#### SUPPLIED INFORMATION:
--- START ---

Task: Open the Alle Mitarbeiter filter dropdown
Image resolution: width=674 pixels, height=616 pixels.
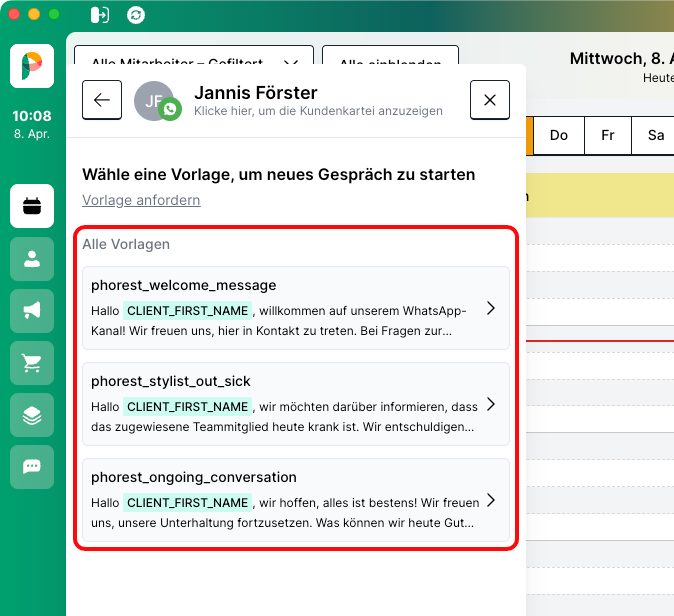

--- END ---
--- START ---

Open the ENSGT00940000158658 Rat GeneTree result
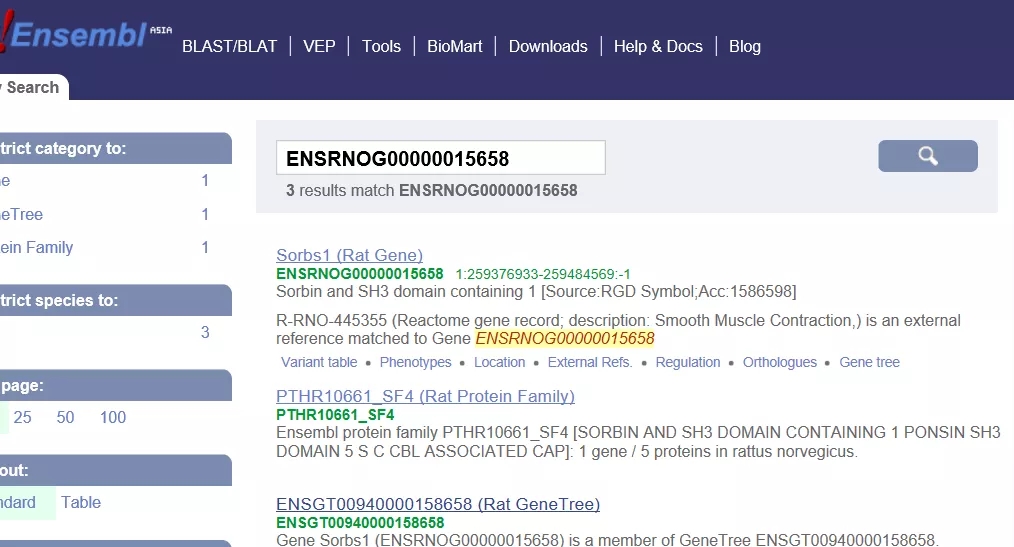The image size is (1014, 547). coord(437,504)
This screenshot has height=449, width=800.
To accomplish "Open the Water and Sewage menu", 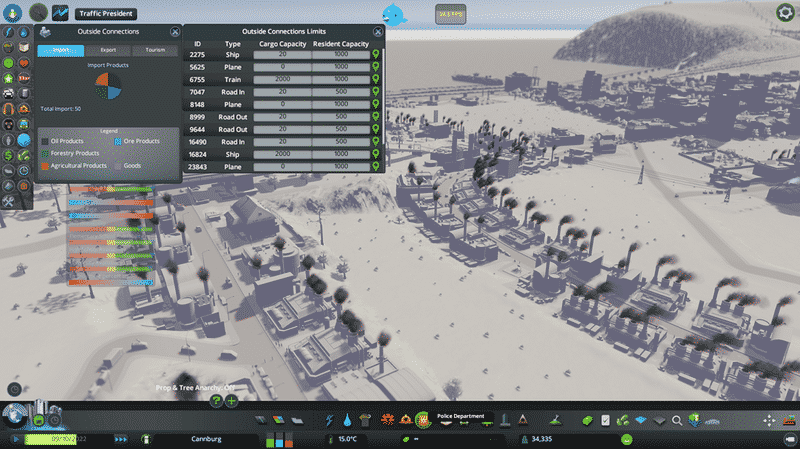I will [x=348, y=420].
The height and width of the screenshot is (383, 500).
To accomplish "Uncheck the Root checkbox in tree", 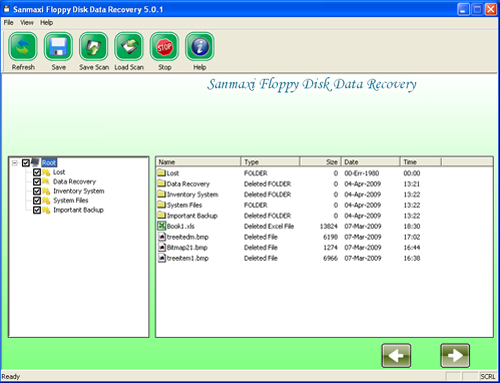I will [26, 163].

--- END ---
--- START ---

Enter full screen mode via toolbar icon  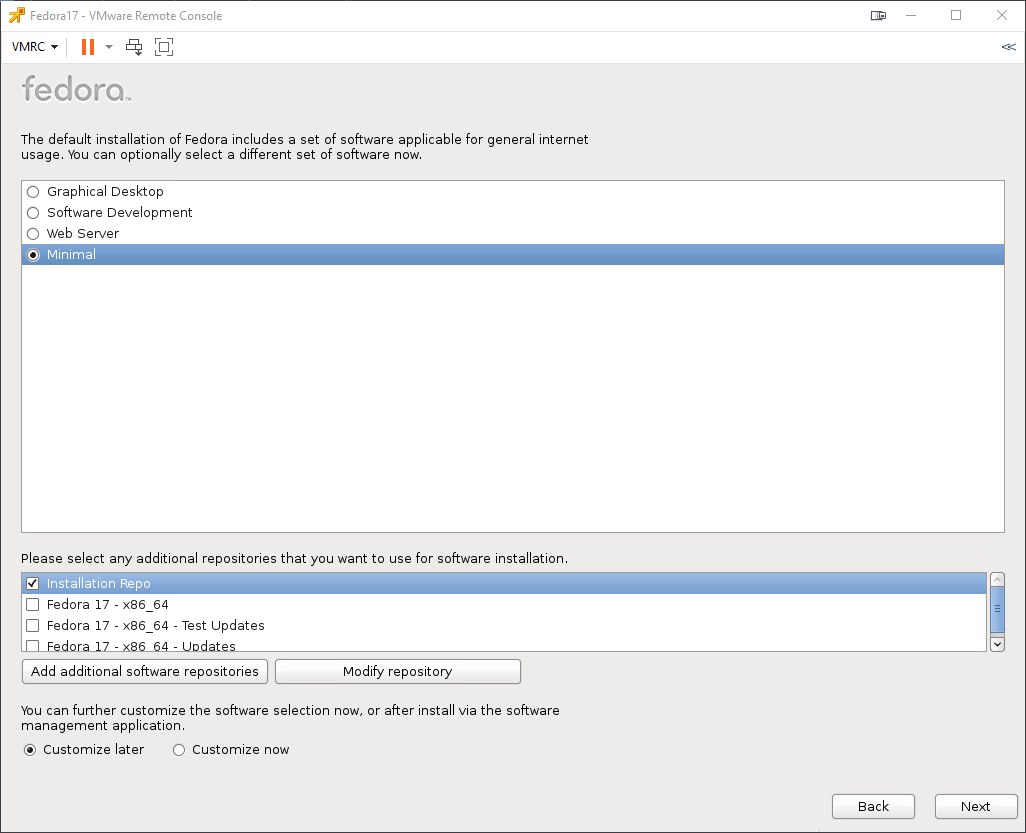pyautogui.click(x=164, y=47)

--- END ---

#### WORK ORDER:
Look over the listing. Pull out every line with the string "height" in it.

#### TASK SOLUTION:
Image resolution: width=674 pixels, height=616 pixels.
This screenshot has height=449, width=800.
The height and width of the screenshot is (383, 500).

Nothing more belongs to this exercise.